Pourtant, ceux qui en sont restés au mailing classique ou même à la publicité poussée à tout crin en exploitant à l’extrême les nouveaux outils technologiques devront rapidement évoluer.
En effet, le temps de la réclame subie sera bientôt révolu, de même que l’infantilisation du consommateur. Plutôt que de voir le smartphone et l’Internet mobile comme un nouveau canal pour pousser des messages ciblés, il sera beaucoup plus productif de les utiliser pour développer le marketing de la permission et du désir. Depuis les premières publications de l’américain Seith Godin il y a 15 ans, relayées notamment par le publicitaire français Gabriel Szapiro, il a été démontré que le commerce et la fidélité se développent beaucoup mieux lorsque le consommateur est en capacité de faire connaître ses préférences. Certes, les annonceurs proposent des rubriques parmi lesquelles on peut choisir ses pôles d’intérêt, mais c’est devenu très insuffisant.
En effet, la CNIL enregistre depuis longtemps, presque impuissante, les nombreuses dérives actuelles dans le recueil des permissions (opt-in), avec des professionnels qui se revendent des fichiers, d’autres qui les croisent avec des cookies voire avec la géolocalisation pour dresser de chacun d’entre nous des profils qui pourraient être mal utilisés entre des mains peu scrupuleuses. Mais la CNIL a surtout le mérite de voir trois crans plus loin et d’anticiper les nouvelles dérives qui s’annoncent grâce aux progrès des techniques matérielles et logicielles, alors que les fondamentaux de la loi Informatiques & libertés de janvier 1978 n’ont jamais été aussi fondés, valides et pérennes, dans une société soucieuse des libertés.
Le recueil d’un consentement explicite et éclairé de la part du citoyen accessoirement consommateur en est un pilier que nous devrions tous sacraliser, et pas seulement parce que c’est notre loi commune.
En effet, il est devenu notoire que l’Europe, après avoir excellé en télécoms, a perdu toutes les batailles de l’Internet, des terminaux mobiles, et de nombreuses applications qui sont désormais conçues et proposées en grande majorité par les Etats-Unis, voire les coréens et les chinois pour les matériels (pour instant). Face à nos atermoiements et au libéralisme débridé des autres continents, la colonisation numérique de l’Europe est bien avancée. Et si nous ne réagissons pas, nous en serons réduits à protester, en vain.

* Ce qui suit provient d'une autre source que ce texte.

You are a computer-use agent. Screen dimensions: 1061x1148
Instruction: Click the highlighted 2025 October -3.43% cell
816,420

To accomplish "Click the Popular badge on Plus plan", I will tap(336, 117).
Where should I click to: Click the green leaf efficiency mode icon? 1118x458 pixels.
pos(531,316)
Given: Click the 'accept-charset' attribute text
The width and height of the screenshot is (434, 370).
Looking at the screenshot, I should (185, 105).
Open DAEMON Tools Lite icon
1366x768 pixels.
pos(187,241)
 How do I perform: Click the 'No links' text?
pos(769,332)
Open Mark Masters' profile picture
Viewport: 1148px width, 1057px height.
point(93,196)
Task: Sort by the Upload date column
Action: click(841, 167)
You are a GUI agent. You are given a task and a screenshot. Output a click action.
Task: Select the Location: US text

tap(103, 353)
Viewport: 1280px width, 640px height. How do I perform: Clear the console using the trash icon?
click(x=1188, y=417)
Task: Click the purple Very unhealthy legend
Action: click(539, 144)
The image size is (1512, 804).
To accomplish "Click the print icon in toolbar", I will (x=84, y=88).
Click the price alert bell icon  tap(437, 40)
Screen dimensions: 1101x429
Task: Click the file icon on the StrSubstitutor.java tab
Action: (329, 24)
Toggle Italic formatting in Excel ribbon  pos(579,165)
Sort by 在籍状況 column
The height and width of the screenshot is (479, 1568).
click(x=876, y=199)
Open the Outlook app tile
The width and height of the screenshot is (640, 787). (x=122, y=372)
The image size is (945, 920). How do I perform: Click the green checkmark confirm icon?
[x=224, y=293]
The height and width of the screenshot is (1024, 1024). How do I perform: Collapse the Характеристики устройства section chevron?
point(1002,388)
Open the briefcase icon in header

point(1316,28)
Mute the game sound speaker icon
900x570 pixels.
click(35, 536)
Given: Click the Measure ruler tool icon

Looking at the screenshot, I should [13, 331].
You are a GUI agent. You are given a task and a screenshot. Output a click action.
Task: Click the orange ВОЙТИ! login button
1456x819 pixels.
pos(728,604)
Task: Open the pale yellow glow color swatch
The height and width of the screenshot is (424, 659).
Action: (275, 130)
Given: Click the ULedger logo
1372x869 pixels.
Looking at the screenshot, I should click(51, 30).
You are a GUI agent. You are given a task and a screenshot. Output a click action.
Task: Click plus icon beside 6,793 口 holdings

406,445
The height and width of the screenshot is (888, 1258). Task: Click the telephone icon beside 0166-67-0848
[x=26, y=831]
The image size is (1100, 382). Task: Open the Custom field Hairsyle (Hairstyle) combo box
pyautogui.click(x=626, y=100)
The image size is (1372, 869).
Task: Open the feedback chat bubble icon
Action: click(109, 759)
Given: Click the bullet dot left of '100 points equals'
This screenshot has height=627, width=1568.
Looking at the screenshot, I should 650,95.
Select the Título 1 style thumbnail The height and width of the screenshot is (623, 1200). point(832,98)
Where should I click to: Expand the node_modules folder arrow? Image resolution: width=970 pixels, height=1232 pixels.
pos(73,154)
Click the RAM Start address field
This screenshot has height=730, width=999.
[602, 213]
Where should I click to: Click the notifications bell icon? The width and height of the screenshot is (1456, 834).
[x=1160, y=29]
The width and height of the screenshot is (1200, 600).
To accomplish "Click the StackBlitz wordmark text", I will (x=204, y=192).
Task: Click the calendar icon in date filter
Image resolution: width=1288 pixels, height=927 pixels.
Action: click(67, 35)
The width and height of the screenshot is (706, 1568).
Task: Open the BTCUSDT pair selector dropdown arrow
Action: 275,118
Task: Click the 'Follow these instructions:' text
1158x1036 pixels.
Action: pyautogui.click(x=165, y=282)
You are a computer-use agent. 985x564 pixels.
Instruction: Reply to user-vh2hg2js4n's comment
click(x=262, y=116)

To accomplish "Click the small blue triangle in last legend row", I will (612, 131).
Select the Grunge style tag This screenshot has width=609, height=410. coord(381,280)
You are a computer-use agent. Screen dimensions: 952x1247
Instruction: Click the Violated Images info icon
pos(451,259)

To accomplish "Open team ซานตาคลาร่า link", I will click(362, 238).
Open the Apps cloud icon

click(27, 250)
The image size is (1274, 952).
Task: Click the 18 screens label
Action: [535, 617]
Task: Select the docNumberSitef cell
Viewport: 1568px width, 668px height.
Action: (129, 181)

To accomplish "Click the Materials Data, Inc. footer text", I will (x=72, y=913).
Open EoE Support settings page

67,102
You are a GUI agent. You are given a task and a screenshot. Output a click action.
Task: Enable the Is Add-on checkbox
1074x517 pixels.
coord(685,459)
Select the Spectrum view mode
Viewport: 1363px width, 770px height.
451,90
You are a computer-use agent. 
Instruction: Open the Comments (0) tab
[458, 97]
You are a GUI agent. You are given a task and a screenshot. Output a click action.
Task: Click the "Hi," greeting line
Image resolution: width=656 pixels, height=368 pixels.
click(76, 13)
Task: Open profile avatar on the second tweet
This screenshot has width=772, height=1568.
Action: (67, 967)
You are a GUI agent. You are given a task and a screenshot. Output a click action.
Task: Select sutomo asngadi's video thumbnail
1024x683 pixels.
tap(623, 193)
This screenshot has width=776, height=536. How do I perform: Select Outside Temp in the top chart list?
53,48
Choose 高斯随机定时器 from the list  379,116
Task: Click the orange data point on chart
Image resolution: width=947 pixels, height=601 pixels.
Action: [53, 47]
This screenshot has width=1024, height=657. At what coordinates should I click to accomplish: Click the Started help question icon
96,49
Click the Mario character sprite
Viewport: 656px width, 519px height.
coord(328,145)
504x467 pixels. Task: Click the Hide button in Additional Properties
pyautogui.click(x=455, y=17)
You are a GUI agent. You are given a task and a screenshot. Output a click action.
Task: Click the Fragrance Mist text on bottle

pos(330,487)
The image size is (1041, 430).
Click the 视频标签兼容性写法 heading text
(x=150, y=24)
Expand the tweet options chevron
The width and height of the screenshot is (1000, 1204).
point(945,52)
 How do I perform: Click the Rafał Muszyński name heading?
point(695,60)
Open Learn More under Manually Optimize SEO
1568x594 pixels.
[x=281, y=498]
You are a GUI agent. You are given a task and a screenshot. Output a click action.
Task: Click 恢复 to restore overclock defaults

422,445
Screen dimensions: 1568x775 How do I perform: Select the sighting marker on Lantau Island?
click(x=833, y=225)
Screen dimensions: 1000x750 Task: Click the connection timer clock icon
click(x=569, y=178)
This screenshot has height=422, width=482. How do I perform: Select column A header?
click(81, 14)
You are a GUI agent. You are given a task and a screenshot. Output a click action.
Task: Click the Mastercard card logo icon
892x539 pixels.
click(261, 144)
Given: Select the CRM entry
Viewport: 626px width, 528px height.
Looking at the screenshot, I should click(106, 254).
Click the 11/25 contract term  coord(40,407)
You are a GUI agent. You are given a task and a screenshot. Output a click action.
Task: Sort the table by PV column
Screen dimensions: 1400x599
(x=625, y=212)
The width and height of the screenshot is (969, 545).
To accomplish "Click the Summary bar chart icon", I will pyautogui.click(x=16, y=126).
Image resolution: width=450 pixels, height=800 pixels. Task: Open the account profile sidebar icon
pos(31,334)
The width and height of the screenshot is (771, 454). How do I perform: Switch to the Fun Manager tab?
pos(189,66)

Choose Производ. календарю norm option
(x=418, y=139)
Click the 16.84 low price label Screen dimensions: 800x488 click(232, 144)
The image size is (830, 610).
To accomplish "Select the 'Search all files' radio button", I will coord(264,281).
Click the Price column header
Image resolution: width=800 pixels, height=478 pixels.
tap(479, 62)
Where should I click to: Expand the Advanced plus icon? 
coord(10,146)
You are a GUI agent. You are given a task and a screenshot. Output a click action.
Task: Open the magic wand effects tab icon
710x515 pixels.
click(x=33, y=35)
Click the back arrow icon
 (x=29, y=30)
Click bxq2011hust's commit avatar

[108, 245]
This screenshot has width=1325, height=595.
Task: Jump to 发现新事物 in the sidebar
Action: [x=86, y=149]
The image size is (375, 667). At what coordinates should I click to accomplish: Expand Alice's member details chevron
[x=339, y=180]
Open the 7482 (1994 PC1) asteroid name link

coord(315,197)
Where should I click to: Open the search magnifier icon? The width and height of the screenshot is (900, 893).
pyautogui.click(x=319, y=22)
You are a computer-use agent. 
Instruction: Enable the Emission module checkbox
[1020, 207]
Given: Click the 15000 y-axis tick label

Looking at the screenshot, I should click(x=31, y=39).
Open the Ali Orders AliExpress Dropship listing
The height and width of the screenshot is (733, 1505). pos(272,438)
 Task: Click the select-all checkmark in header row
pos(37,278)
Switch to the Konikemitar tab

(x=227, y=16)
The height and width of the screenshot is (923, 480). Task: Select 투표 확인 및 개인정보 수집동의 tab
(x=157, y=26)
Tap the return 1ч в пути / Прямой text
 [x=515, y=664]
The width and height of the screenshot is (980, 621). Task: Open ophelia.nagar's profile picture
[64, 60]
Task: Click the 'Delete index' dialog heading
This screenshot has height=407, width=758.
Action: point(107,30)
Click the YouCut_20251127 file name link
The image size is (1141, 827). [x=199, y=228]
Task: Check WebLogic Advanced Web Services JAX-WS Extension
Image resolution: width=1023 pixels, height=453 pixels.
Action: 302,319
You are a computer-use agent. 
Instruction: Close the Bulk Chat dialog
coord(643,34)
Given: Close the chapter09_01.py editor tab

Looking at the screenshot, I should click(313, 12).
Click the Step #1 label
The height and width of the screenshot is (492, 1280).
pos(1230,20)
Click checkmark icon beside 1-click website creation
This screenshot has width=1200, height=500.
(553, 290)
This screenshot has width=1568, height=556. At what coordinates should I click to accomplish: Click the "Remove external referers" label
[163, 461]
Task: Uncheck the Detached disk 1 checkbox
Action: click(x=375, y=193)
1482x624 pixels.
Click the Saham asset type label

Il faut donc se réjouir de ce que la CNIL, ses consœurs des pays voisins et de multiples consciences des mondes de la technologie, de la politique, de la sociologie et des médias se soient mobilisés et que la riposte soit déjà en marche. Ainsi, le projet de règlement sur la protection des données adopté par le parlement européen le 12 mars 2014 va bien au-delà de nos lois des années 1978-2004, prévoyant des sanctions très dissuasives pour les contrevenants de tous pays (jusqu’à 5% du chiffre d’affaires mondial ou 100 millions d’euros) et exigeant la mise en place d’un droit à l’oubli, entre bien d’autres règles. La conformation à ce règlement va bouleverser la donne de tous les fournisseurs de services, de logiciels, de traitement de données, etc. C’est vrai pour nos concurrents étrangers mais cela l’est également pour nous-mêmes les européens.
Tous les professionnels concernés, pourvoyeurs de technologie, d’applications logicielles, agences de marketing ou annonceurs ou distributeurs doivent donc s’en imprégner et s’adapter.
Cela signifie-t-il qu’il faut tout arrêter et revenir à des pratiques marketing ancestrales en se privant de toute utilisation de la technique ? Certes pas et ce n’est d’ailleurs pas ce que dit la CNIL, qui ne fait que transcrire les conséquences de nos principes.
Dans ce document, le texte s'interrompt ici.